My colleagues and predecessors here at the School of Government have written about video evidence many times over the years, summarizing the basic rules and significant cases in posts available here, here, here, here, and here.
Recently, though, I’ve been getting questions about a relatively new but increasingly common type of video evidence: high-tech, app-controlled, and remotely stored videos taken by automated devices ranging from doorbell cameras to wifi-enabled, cloud-connected, teddy bear spy cams. Do the old rules still work the same way for these new video tools? Is it substantive or illustrative evidence? If it’s substantive, how is it authenticated? Is a lay witness qualified to testify about how these cameras work? Does the proponent need the original video? Come to think of it, what is the “original” of a video that exists only as bits of data floating somewhere in the cloud…?

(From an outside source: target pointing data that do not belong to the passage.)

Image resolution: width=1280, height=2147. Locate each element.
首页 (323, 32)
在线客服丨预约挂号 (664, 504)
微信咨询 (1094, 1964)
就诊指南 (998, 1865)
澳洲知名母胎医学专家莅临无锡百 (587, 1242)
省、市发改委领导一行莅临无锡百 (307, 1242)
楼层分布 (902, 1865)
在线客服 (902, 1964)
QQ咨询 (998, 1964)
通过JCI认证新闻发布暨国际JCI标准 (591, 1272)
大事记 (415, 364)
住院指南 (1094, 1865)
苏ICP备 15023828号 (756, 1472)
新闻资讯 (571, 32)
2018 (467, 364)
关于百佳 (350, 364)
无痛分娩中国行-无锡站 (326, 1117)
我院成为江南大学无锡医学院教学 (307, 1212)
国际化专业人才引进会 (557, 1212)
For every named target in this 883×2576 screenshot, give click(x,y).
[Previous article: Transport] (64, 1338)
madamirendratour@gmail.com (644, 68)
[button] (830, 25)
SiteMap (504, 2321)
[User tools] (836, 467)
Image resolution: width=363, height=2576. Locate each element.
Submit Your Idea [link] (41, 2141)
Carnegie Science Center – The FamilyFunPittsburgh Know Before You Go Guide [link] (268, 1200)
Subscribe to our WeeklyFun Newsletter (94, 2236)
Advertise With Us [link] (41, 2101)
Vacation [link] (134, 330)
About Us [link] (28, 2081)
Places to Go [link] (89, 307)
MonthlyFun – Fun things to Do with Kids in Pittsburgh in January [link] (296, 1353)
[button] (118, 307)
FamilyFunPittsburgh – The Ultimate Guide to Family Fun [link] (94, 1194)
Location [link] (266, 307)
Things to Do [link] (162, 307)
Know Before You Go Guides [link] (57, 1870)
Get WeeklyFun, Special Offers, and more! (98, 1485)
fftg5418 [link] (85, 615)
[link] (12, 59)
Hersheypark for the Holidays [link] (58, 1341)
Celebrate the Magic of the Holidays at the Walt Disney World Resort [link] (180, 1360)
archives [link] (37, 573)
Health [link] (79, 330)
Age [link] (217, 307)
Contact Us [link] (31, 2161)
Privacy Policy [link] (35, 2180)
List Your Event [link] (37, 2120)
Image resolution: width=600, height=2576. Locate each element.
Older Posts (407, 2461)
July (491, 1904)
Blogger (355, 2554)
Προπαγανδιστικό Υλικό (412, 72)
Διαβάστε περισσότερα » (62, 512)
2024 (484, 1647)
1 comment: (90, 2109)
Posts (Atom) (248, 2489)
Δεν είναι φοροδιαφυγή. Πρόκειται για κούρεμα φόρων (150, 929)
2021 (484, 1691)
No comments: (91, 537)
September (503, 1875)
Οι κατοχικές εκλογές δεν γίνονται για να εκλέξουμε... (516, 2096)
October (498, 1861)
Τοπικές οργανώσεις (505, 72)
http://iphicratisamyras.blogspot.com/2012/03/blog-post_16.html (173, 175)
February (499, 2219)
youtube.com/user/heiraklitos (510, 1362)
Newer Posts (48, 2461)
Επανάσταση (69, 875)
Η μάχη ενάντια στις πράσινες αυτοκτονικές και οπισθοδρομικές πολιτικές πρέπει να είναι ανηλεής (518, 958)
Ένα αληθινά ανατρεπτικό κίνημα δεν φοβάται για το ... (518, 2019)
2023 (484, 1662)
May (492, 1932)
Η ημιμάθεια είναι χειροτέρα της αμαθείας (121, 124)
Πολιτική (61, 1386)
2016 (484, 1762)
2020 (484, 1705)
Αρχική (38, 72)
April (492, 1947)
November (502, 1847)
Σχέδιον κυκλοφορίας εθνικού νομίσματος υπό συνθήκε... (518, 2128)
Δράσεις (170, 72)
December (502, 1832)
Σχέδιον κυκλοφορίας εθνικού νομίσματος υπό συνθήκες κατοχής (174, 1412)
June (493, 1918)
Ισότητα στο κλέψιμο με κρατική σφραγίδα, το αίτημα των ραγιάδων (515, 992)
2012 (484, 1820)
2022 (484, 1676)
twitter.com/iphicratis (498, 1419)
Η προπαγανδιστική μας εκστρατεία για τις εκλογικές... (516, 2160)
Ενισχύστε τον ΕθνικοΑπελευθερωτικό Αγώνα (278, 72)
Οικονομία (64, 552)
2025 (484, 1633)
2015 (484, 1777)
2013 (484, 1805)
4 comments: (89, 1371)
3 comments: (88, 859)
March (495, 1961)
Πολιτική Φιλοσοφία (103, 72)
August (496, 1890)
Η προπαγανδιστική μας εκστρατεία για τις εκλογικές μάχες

After Roshawn Thompson picked up his cousin Kendall Rascoe from the Greenville mall in November 2014, Thompson and a friend, Andre Grey, robbed Rascoe at gunpoint. At Thompson’s armed robbery trial, his defense attorney sought to cross examine Rascoe about Facebook messages he sent to Thompson earlier in the day asking whether Thompson could get some marijuana for him while he was in Greenville. Rascoe denied sending the message and testified that he just happened to run into Thompson at the mall. The State objected to the admission of the screenshot of the messages.